--- STATED PROBLEM ---
Count how many lines of the data below contain the string "width". Reply with the number alone.

[BEGIN SUPPLIED ENTRIES]

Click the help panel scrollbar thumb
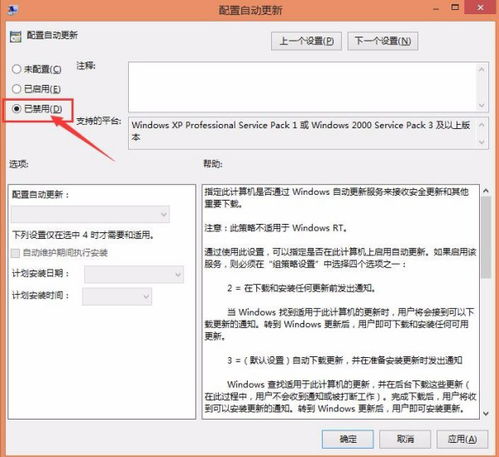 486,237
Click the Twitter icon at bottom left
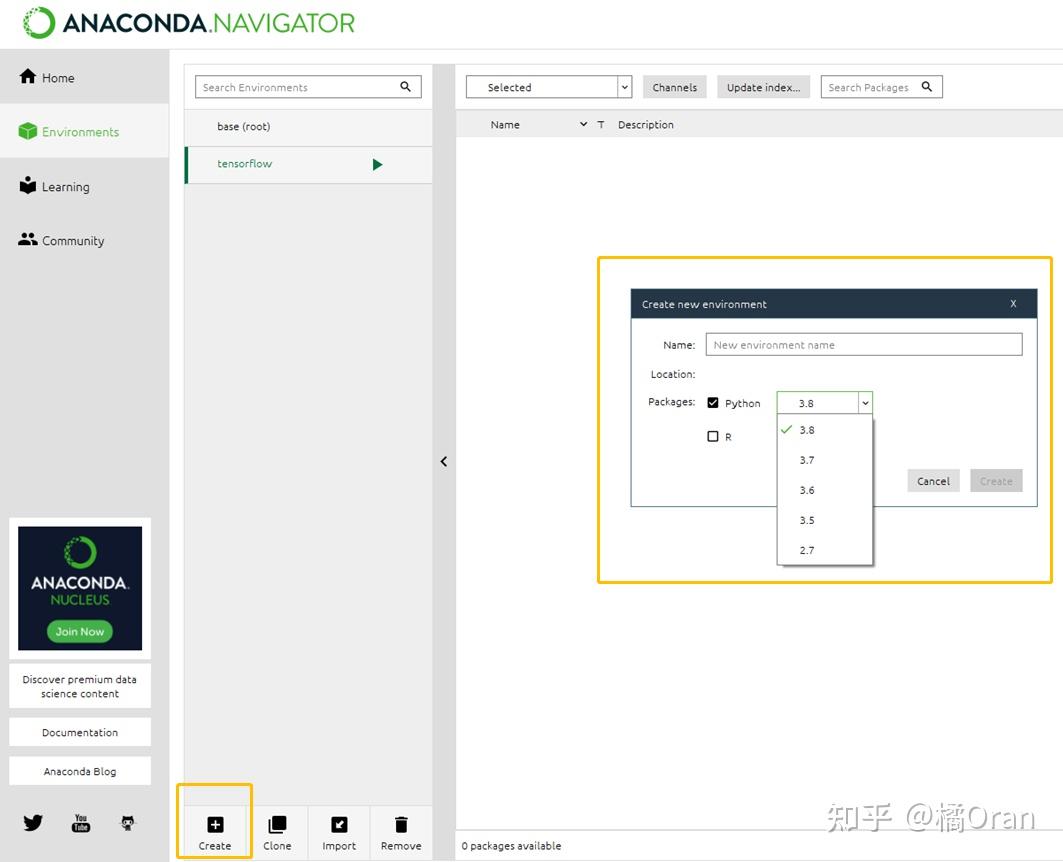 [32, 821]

[END SUPPLIED ENTRIES]
[BEGIN SUPPLIED ENTRIES]

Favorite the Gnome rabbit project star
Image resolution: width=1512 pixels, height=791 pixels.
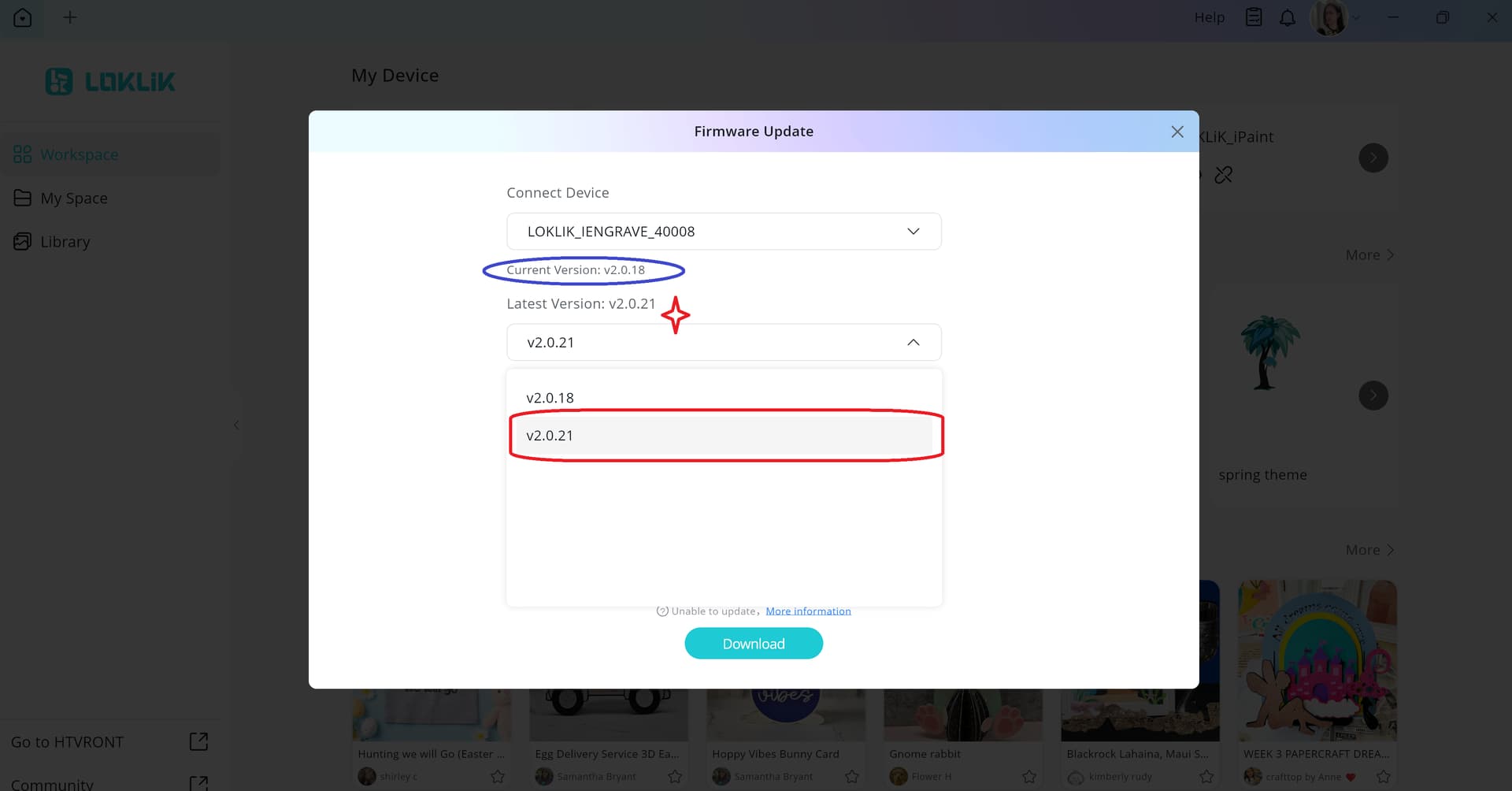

[END SUPPLIED ENTRIES]
[BEGIN SUPPLIED ENTRIES]

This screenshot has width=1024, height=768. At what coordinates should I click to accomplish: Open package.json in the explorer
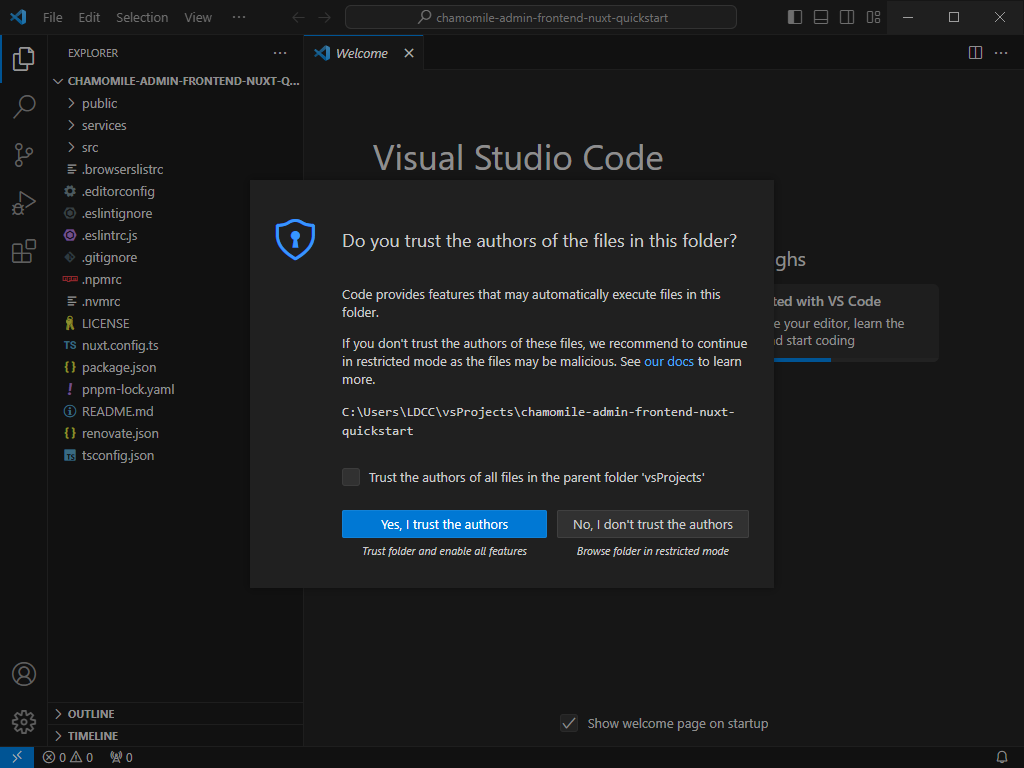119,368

[END SUPPLIED ENTRIES]

--- SOLUTION TO THE EXERCISE ---
2